* Activity
Reproduce the rows from the very first one through the line that contains "This screenshot has height=775, width=1203.", including both ends and changing no characters.

┌─ Records for this exercise

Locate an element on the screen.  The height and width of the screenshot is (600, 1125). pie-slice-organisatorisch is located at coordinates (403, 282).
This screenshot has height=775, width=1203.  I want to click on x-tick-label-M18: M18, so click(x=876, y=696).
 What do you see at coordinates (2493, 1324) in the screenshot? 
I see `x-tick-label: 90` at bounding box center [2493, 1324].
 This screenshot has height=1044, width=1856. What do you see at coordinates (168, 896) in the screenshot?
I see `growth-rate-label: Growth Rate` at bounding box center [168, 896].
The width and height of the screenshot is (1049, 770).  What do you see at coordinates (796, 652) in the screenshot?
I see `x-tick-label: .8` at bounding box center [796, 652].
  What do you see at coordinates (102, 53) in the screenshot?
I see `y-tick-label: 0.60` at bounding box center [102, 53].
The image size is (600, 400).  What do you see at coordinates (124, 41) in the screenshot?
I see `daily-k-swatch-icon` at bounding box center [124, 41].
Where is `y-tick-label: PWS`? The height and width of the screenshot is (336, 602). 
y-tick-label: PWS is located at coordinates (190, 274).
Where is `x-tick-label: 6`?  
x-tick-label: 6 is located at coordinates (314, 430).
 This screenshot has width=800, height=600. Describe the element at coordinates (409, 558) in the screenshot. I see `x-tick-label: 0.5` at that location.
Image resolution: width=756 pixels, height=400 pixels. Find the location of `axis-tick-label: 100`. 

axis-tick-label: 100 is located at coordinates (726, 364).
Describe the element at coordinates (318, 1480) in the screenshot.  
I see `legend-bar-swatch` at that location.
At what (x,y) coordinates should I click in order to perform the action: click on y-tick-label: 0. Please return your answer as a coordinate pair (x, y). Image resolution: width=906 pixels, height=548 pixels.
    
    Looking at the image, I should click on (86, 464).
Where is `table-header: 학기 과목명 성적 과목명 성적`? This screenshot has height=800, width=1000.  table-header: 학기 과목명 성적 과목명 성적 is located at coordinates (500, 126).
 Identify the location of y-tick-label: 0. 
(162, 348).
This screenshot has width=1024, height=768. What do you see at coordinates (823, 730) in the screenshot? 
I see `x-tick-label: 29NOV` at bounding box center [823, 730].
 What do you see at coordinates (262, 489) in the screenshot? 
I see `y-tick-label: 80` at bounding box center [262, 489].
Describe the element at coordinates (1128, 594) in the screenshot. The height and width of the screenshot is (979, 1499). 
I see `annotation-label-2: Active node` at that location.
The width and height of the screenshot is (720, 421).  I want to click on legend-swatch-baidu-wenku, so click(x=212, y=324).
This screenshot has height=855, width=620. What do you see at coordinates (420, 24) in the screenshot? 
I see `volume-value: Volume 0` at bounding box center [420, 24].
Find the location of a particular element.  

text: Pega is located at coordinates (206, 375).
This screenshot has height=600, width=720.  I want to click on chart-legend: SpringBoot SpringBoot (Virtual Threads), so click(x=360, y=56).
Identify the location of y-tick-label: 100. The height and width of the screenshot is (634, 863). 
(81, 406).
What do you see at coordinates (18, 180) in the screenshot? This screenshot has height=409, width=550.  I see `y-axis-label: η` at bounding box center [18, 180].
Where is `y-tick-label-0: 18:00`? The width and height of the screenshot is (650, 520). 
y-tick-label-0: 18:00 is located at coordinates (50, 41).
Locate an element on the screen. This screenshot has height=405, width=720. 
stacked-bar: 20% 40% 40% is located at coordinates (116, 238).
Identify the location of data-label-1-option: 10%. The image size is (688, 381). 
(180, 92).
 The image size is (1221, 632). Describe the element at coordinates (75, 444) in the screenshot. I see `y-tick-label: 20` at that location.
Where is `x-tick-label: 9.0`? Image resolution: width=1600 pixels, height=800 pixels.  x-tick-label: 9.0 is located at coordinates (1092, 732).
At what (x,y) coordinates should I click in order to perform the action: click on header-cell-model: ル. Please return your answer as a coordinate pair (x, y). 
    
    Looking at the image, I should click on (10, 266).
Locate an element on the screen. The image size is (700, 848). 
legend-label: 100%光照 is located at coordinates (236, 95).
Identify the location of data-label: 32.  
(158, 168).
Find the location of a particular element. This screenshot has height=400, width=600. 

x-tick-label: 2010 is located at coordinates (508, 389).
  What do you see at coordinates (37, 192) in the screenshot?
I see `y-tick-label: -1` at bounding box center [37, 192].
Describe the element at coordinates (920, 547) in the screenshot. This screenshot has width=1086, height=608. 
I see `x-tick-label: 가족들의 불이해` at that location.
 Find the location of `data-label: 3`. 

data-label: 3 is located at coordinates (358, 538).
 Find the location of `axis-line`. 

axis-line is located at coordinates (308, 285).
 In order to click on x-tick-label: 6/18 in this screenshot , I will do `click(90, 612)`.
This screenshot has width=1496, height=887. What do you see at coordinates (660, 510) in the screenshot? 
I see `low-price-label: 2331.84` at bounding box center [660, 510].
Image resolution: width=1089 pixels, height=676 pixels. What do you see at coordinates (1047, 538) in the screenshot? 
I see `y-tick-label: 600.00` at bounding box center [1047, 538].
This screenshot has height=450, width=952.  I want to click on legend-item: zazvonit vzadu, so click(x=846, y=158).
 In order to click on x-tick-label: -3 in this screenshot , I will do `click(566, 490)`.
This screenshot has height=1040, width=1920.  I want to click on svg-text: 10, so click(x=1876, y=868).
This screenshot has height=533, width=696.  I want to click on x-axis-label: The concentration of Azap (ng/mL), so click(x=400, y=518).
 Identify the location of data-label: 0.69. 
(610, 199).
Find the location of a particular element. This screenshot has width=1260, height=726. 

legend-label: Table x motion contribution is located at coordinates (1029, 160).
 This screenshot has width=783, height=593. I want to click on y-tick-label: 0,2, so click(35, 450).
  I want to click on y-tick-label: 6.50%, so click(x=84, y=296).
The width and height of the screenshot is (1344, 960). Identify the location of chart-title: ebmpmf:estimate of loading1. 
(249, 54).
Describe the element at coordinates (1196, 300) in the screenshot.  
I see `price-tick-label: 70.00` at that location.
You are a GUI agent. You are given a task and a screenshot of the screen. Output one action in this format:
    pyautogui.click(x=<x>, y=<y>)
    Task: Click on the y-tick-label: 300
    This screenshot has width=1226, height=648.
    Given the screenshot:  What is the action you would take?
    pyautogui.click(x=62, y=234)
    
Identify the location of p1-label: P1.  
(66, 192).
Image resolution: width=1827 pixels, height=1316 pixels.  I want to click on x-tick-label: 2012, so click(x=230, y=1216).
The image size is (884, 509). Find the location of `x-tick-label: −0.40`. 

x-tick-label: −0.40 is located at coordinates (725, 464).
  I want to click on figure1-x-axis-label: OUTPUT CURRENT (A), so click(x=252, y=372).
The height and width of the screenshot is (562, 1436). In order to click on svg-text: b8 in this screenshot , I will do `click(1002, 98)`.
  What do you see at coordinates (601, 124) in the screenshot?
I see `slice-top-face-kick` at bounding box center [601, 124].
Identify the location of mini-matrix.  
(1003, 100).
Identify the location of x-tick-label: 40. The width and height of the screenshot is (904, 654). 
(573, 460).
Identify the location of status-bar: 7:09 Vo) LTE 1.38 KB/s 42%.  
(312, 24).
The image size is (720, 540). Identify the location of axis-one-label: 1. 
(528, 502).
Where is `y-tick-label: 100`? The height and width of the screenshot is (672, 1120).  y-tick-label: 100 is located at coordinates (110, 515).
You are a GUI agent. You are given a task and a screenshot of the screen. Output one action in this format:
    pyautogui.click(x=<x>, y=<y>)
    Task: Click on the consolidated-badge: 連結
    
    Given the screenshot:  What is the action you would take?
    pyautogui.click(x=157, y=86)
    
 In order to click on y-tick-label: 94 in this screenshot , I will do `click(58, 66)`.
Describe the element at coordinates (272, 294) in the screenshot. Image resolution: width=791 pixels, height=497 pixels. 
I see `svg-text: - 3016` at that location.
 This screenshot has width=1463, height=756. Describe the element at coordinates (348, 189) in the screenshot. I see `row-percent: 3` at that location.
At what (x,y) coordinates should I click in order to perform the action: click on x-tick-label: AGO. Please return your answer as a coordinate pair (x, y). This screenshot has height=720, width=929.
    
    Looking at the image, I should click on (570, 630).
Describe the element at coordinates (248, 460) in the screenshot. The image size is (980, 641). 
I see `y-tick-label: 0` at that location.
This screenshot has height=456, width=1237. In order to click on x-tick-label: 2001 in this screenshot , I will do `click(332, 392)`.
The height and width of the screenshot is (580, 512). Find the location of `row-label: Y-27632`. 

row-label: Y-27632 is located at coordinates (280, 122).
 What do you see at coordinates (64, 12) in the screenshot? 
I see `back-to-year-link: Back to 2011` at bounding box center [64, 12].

└─

* Exercise result
Locate an element on the screen.  The height and width of the screenshot is (600, 1125). pie-slice-organisatorisch is located at coordinates (403, 282).
This screenshot has height=775, width=1203.  I want to click on x-tick-label-M18: M18, so click(x=876, y=696).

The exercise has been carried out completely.